§ **Given problem**:
Which lines in the entries below contain the string "width"? Report each of those lines in full, treating uppercase and lowercase as different.

Excerpt from a dataset:
— start —
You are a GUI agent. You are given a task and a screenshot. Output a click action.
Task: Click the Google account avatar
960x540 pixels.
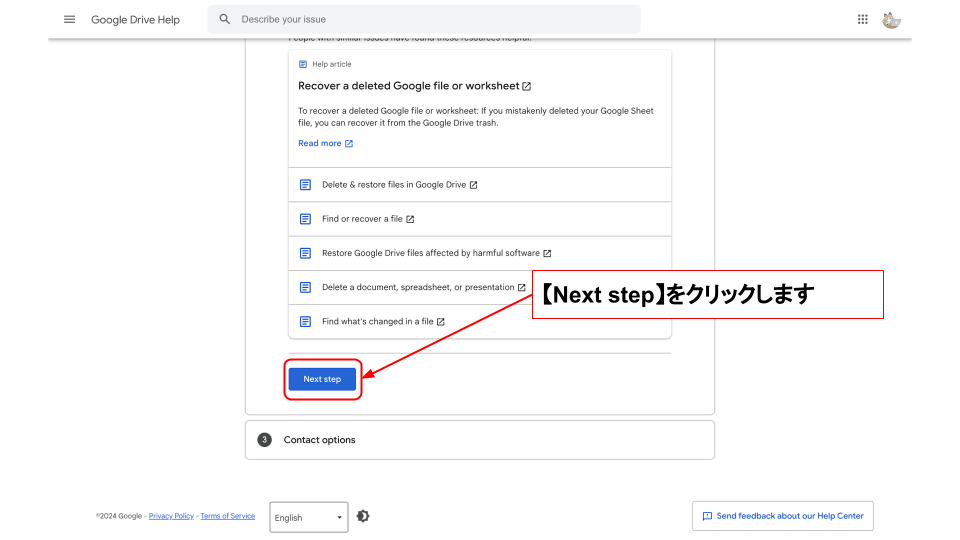click(892, 19)
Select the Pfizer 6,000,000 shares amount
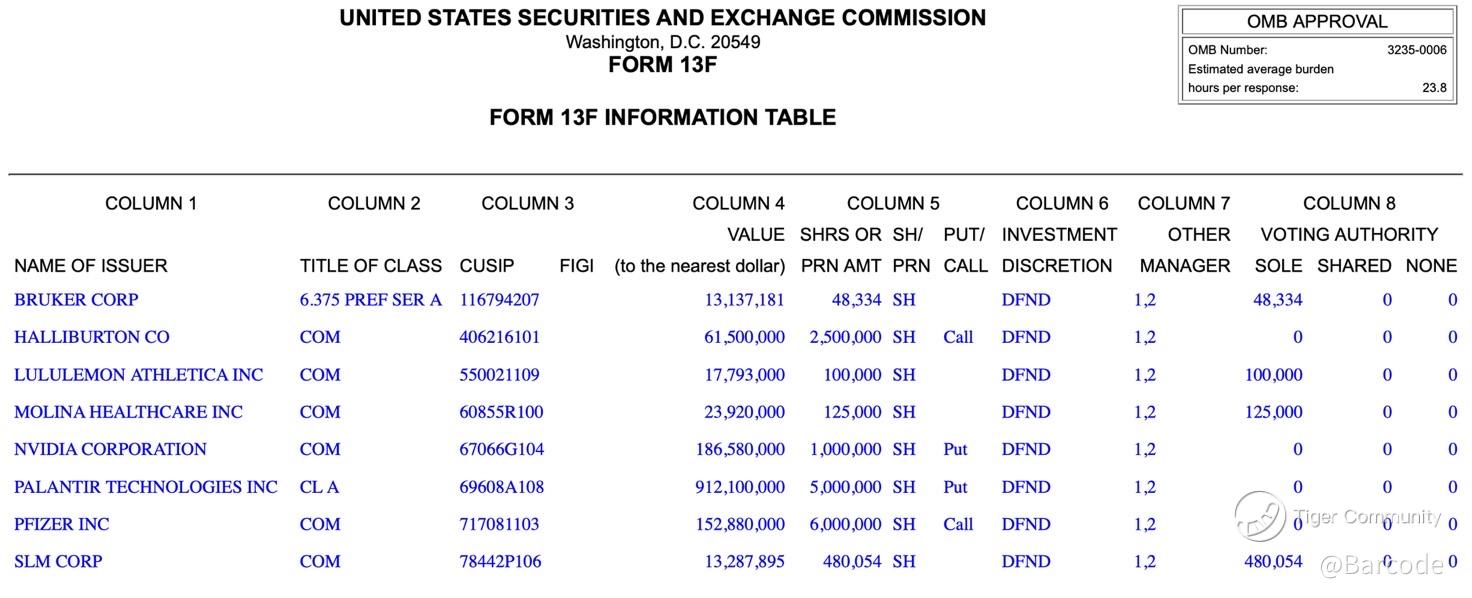1472x598 pixels. (x=845, y=524)
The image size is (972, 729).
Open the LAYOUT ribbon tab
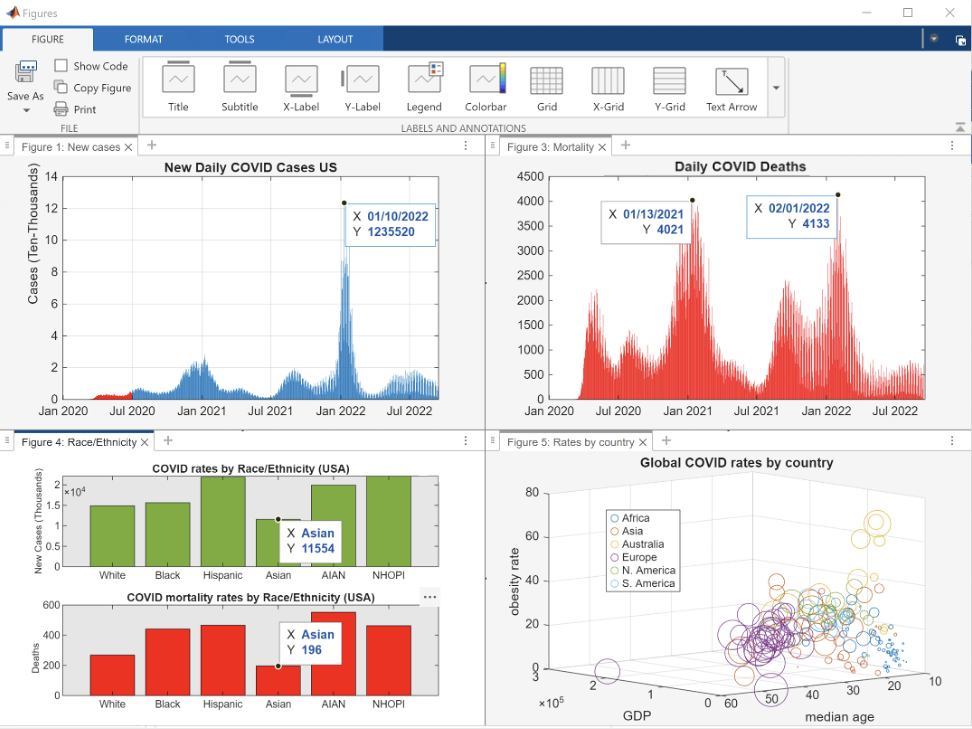click(x=335, y=39)
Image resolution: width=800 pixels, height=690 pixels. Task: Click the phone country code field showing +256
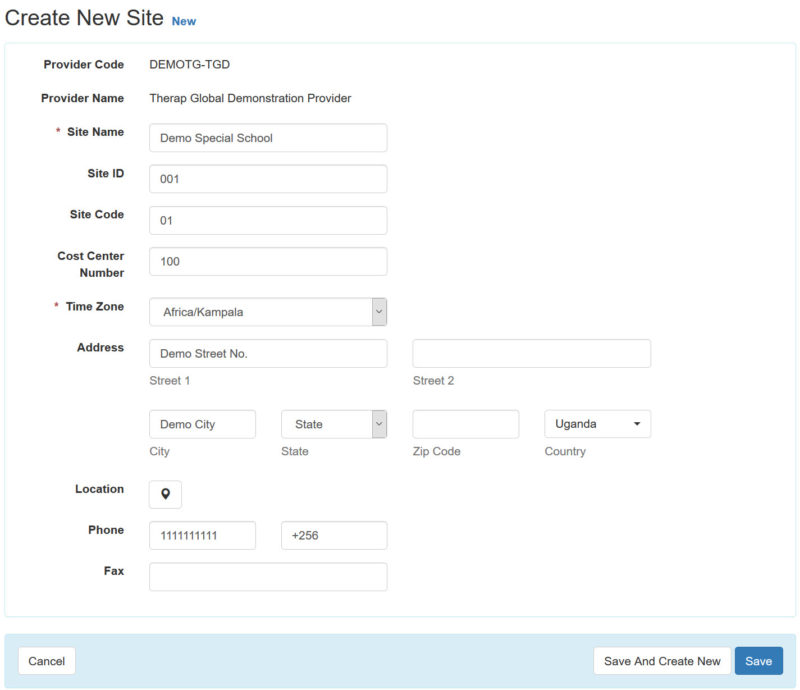click(333, 535)
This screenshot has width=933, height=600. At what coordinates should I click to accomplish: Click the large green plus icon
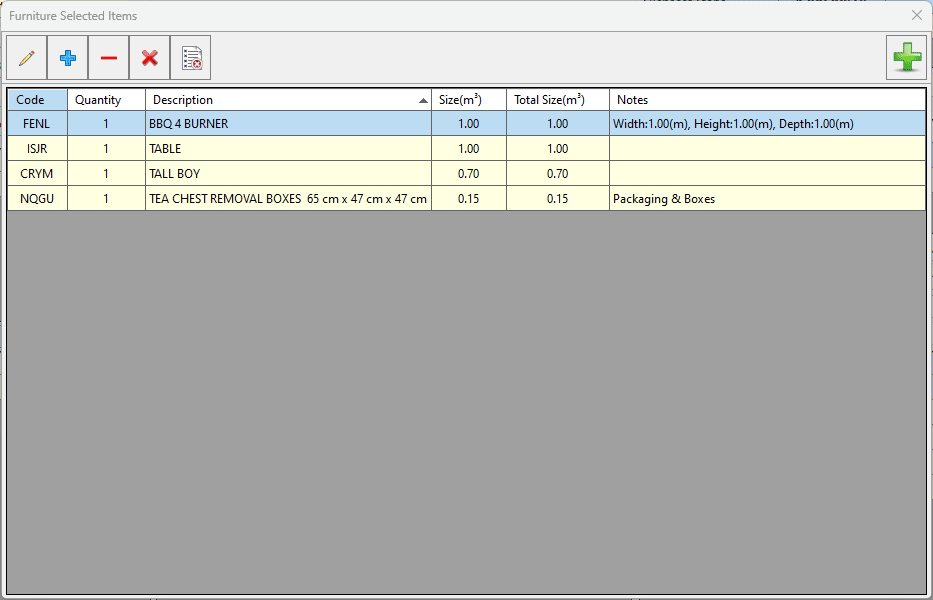point(906,57)
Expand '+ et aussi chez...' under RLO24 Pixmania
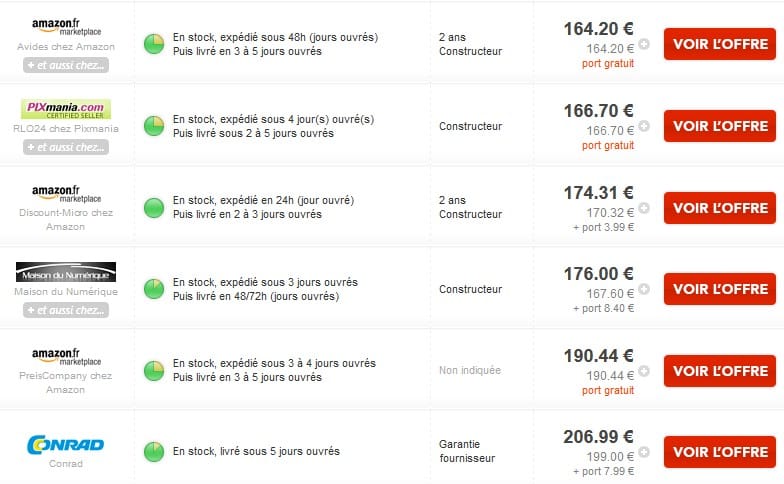 click(x=66, y=147)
— end —
§ **Result**:
Image resolution: width=800 pixels, height=690 pixels. Task: Click the phone country code field showing +256
This screenshot has width=933, height=600. At what coordinates should I click to accomplish: Click the large green plus icon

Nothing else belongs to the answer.